Extracted data items
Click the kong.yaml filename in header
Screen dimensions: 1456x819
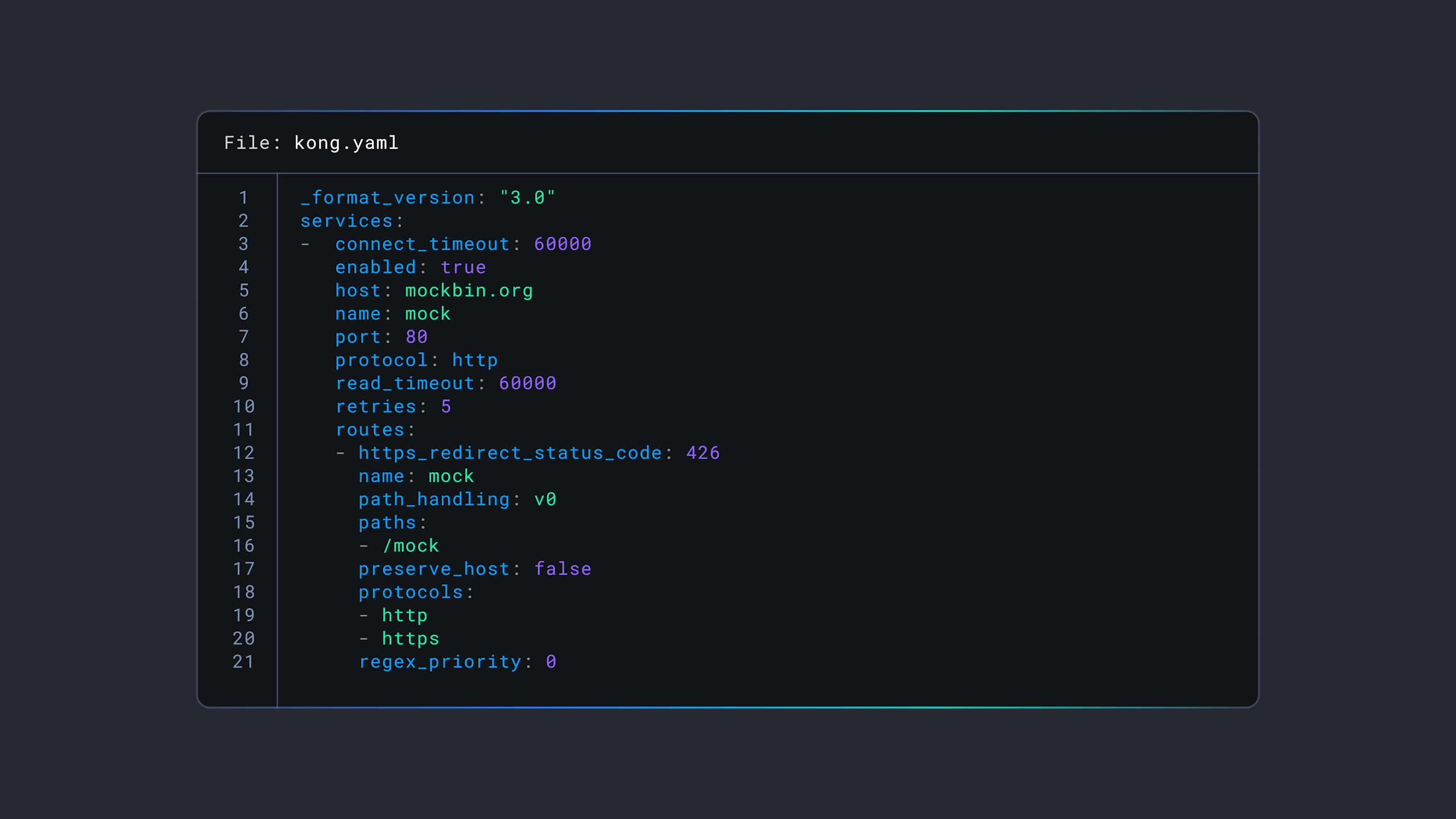point(346,143)
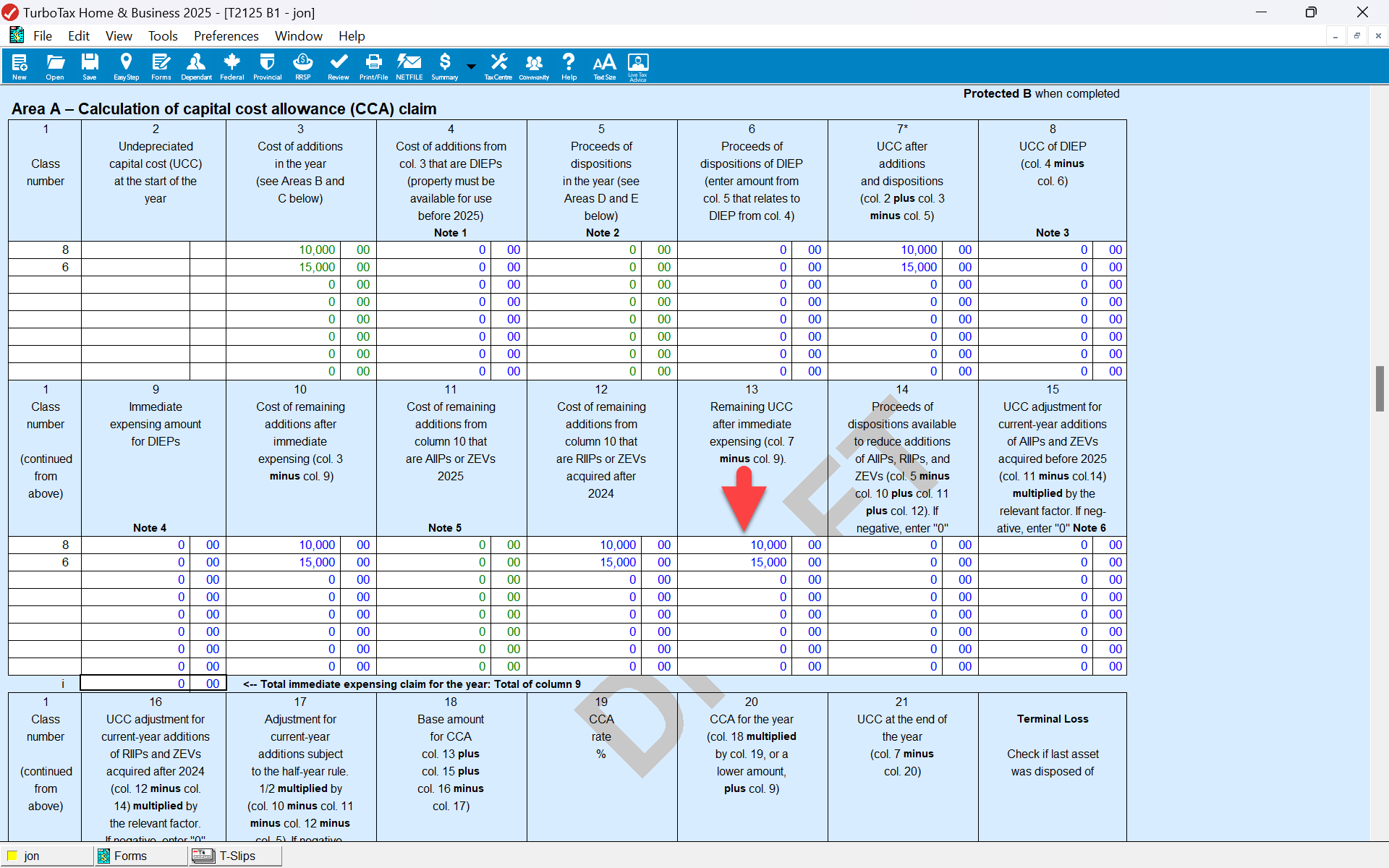The image size is (1389, 868).
Task: Open Live Tax Advice
Action: [x=637, y=66]
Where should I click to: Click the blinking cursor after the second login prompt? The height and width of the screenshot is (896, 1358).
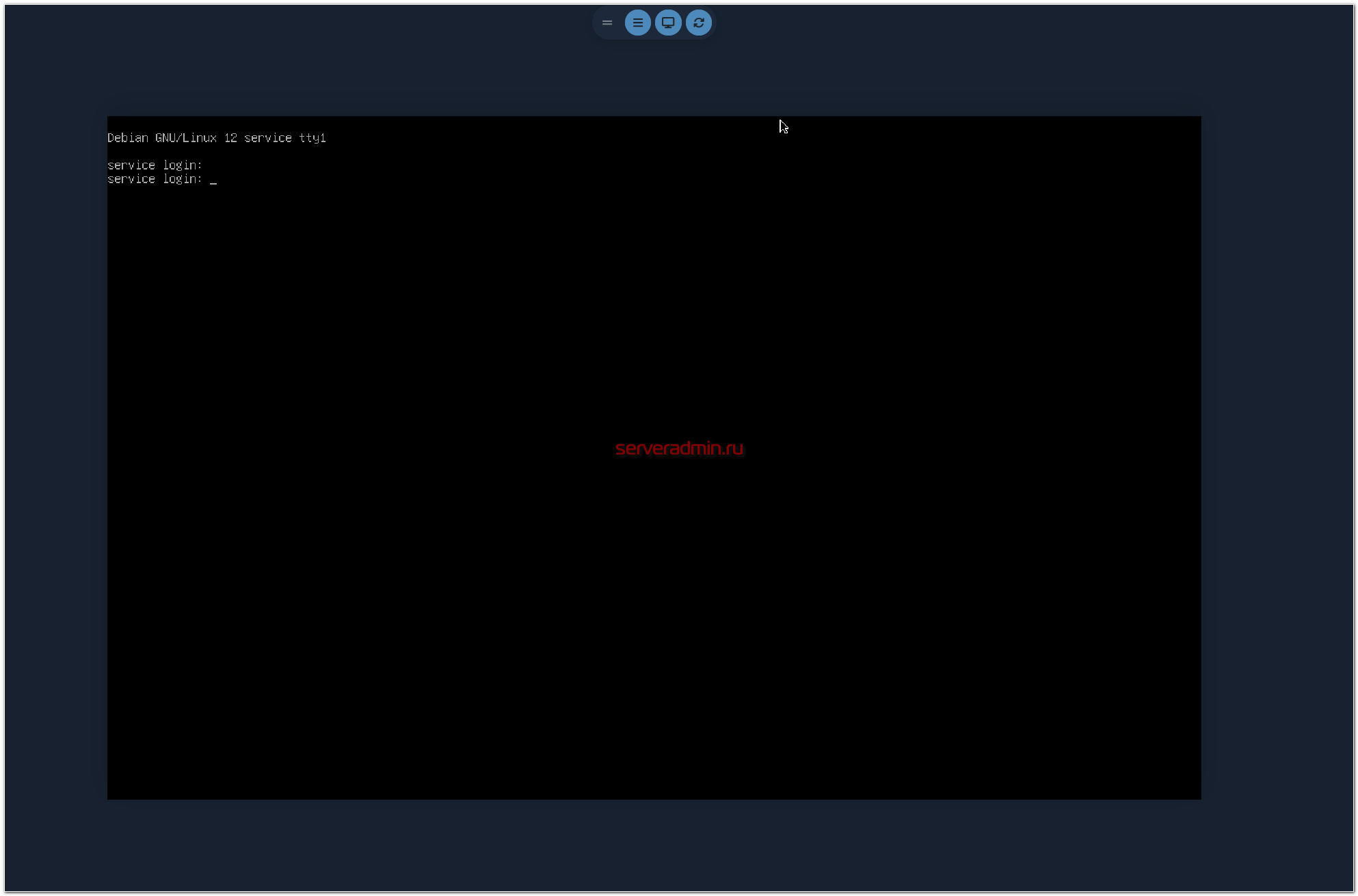213,181
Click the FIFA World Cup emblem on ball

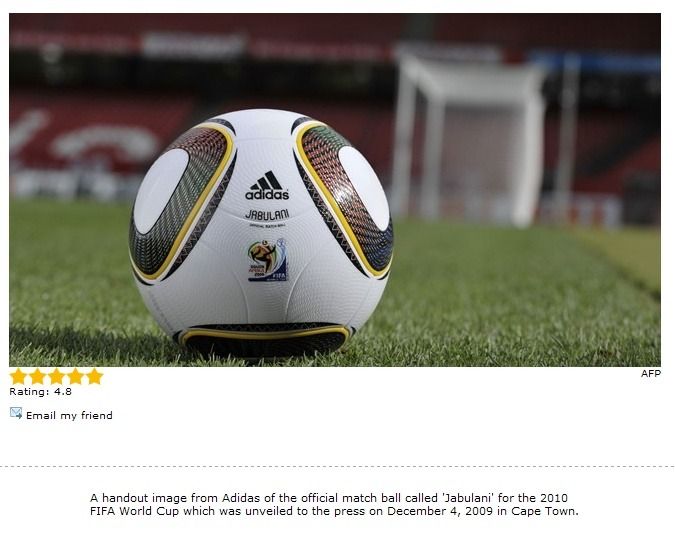267,260
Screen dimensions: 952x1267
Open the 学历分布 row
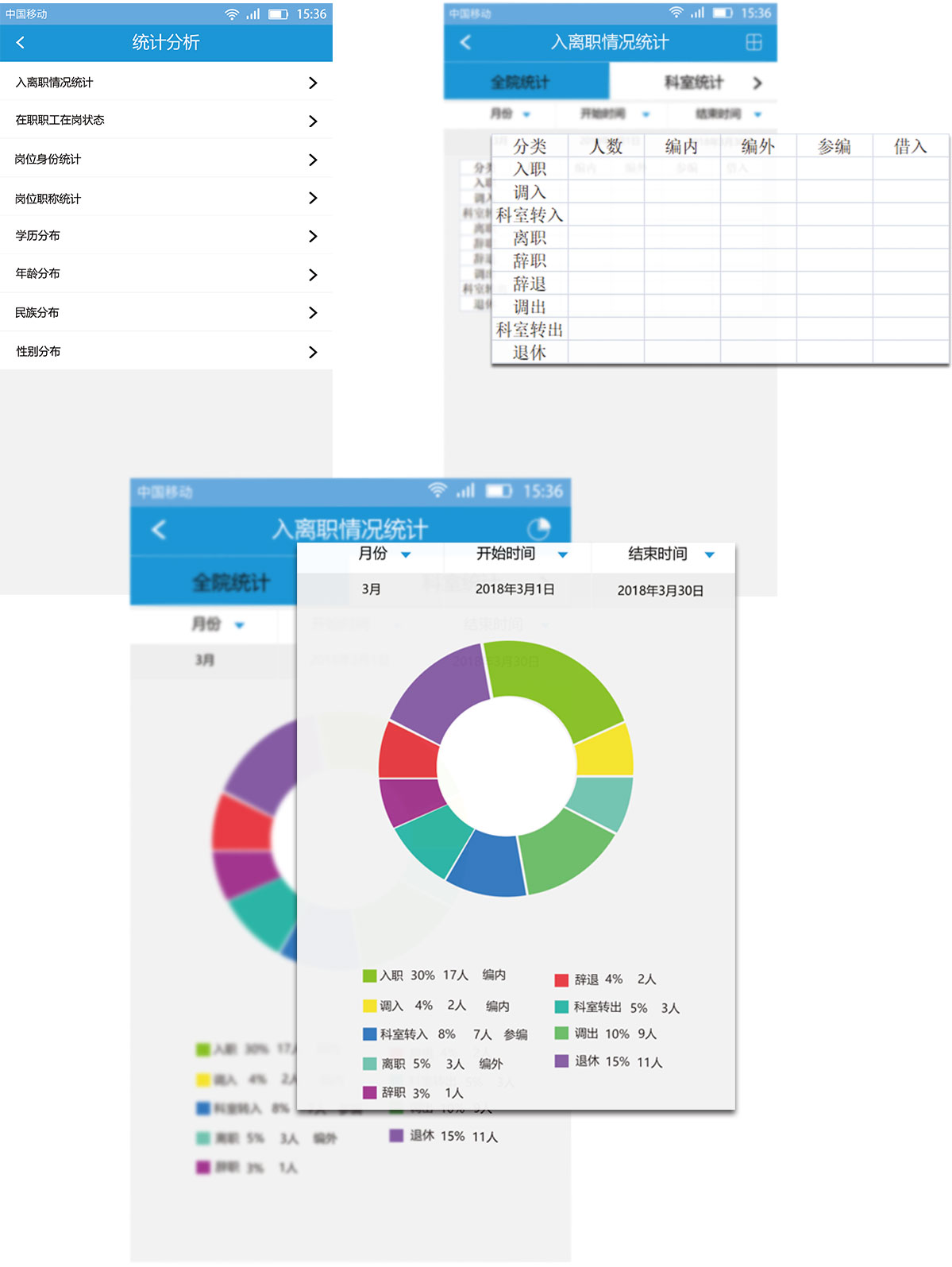(x=166, y=236)
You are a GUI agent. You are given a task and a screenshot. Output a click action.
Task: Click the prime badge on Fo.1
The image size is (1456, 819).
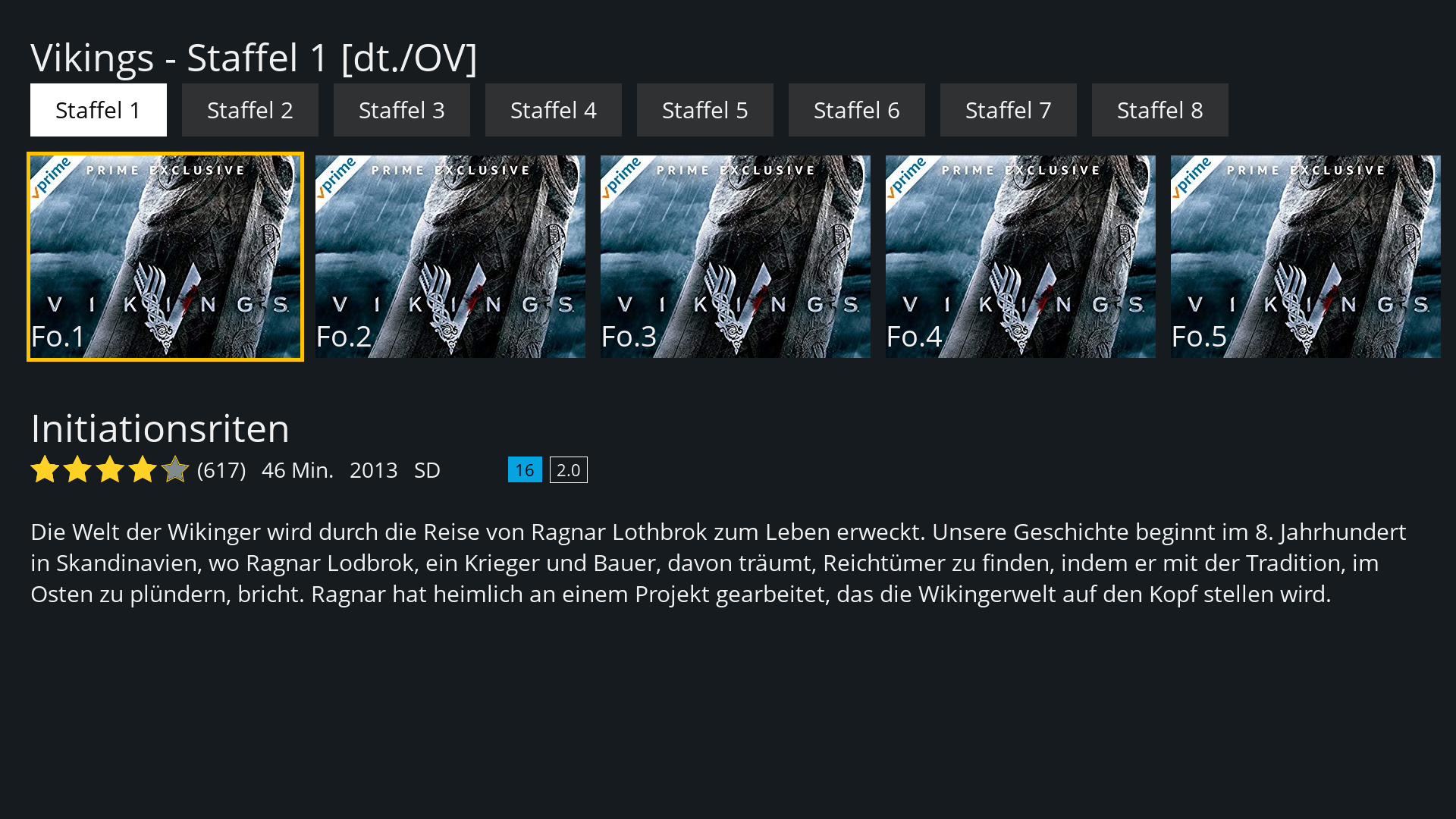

▶ **Task directions**
Could you switch every "Screen dimensions" in the items above to "Screen size" and write the items out again with nothing else changed? Leave out the pictures.

▶ **Full response**
Click the kong.yaml filename in header
Screen size: 1456x819
point(346,143)
The image size is (1389, 868).
Task: Open Live Tax Advice
Action: [x=637, y=66]
Where should I click to: Click the blinking cursor after the second login prompt? The height and width of the screenshot is (896, 1358).
213,181
Click the FIFA World Cup emblem on ball

267,260
Screen size: 952x1267
Open the 学历分布 row
(x=166, y=236)
You are a GUI agent. You are given a task and a screenshot. Output a click action.
Task: Click the prime badge on Fo.1
The image size is (1456, 819).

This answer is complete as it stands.